- Directed by: Jules White
- Written by: Felix Adler
- Produced by: Jules White
- Starring: Moe Howard Larry Fine Shemp Howard Stanley Blystone Gene Roth Emil Sitka Nanette Bordeaux Vernon Dent Joe Palma Blackie Whiteford
- Cinematography: Vincent J. Farrar
- Edited by: Edwin H. Bryant
- Distributed by: Columbia Pictures
- Release date: November 9, 1950 (U.S.);
- Running time: 16:09
- Country: United States
- Language: English

= Slaphappy Sleuths =

1950 film by Jules White

Slaphappy Sleuths is a 1950 short subject directed by Jules White starring American slapstick comedy team The Three Stooges (Moe Howard, Larry Fine and Shemp Howard). It is the 127th entry in the series released by Columbia Pictures starring the comedians, who appeared in 190 shorts for the studio between 1934 and 1959.

==Plot==
The Stooges serve as investigators representing the Onion Oil company, tasked with resolving a series of robberies plaguing the company's service stations. Despite their diligent efforts to provide exemplary customer service, offering unconventional amenities such as shaves, manicures, cologne, and popcorn, the Stooges fall victim to theft while momentarily distracted.

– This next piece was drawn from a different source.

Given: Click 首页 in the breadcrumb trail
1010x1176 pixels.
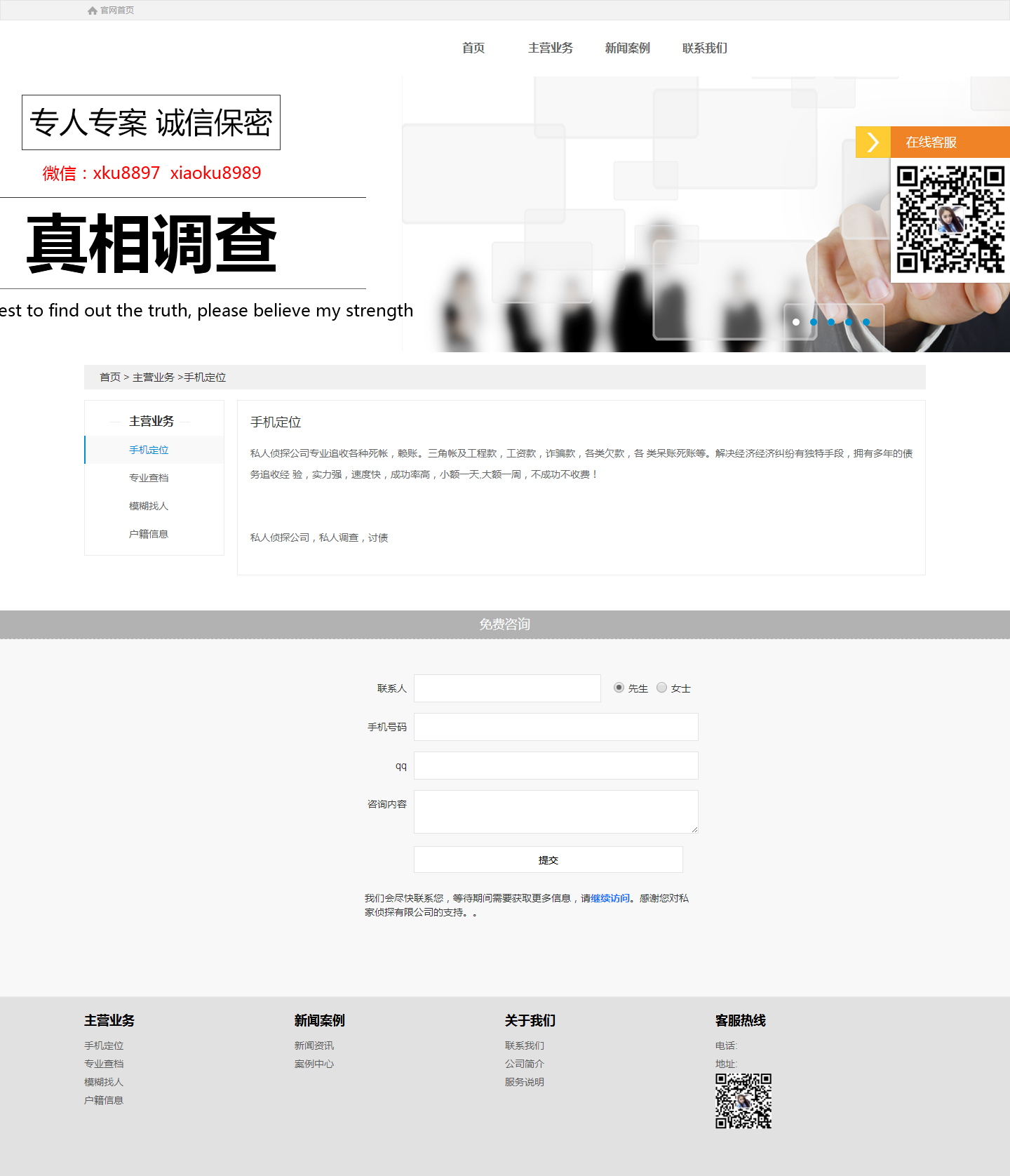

Following a trail of motor oil, they ultimately locate the hideout of the perpetrators, where they display unexpectedly proficient boxing prowess, surpassing their earlier detective endeavors.

==Cast==
===Credited===
- Moe Howard as Moe
- Larry Fine as Larry
- Shemp Howard as Shemp
- Stanley Blystone as Ed, the gang leader
- Gene Roth as Fuller Grime
- Emil Sitka as Customer

===Uncredited===
- Nanette Bordeaux as Louise
- Vernon Dent as unknown (cut role)
- Joe Palma as Spike, a gang member
- Blackie Whiteford as Butch, a gang member

==Production notes==
Slaphappy Sleuths was filmed on April 11–14, 1949 and released 19 months later in November 1950.

The gag of a third Stooge acting like a bloodhound and tries to sniff out the tracks of enemies was also used in Goofs and Saddles (1937) and Phony Express (1943). The gas pumps have female gas names: Ethel, Hazel, and Becky.